Reproducible Research in R (and friends) (original) (raw)

This cheatsheet provides essential guidelines and best practices for conducting reproducible research using R and related tools. It covers project organization, version control, data management, documentation, environment management, workflow automation, and more. For any suggestions or feedback, please feel free to email me.

Project Organization

Use a consistent folder structure:
- data/ - Analysis data files
- scripts/ - Analysis scripts
- outputs/ - Results (figures, tables)
- docs/ - Documentation and reports
Use RStudio Projects to facilitate project management and environment isolation
Maintain a project log to document progress, changes, and key decisions throughout the analysis
Reference:
- The concept of research compendium
- Using RStudio projects

Version Control

Use Git to track changes in scripts and documents
Commit regularly with meaningful messages
One repository per analysis
Make sure your data/ folder is in the .gitignore file
Make sure there is no sensitive information in your code
Reference:
- Happy Git with R

Data Management

Store raw data in data/raw/ and never modify it directly
Produce a README describing the source data
Use scripts to clean and process data, save the cleaned data in data/processed/
Document each step of data cleaning
Keep data cleaning separate from analysis
Organize your data in a tidy format: each variable is a column, each observation is a row
Reference:
- Principles of tidy data

Documentation

Comment code extensively to explain steps and logic
Create README files to explain project structure and instructions for running the analysis
Document all functions clearly, including input parameters, output, and purpose
Reference:
- Example README file
- {roxygen2} for function documentation

Environment Management

Use sessionInfo() or devtools::session_info() to capture the R session information
Use {renv} to manage package versions
Reference:
- Introduction to renv
- Example on how to show the session info (scroll to bottom)

» Raw data
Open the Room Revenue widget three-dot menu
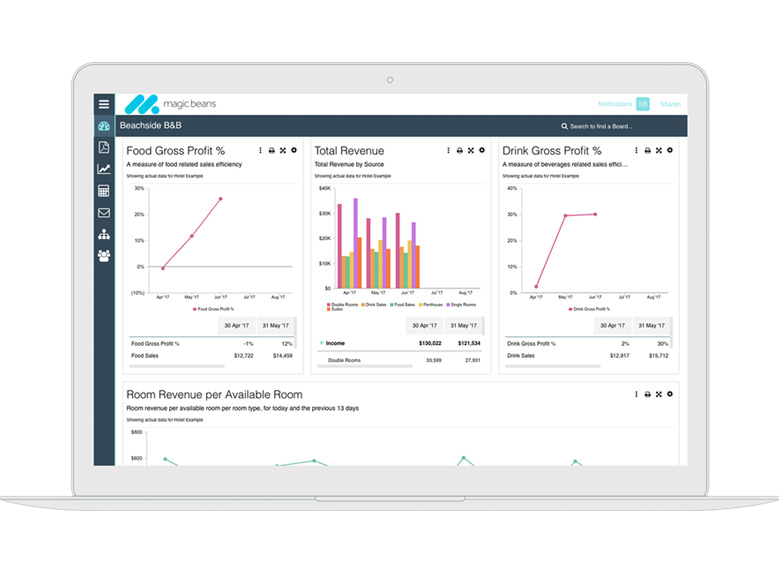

» Directive
In one to three sentences, explain why the reproducible research cheatsheet recommends using RStudio Projects.

» Written reply
The cheatsheet recommends RStudio Projects because they make project management easier and keep each project's environment isolated.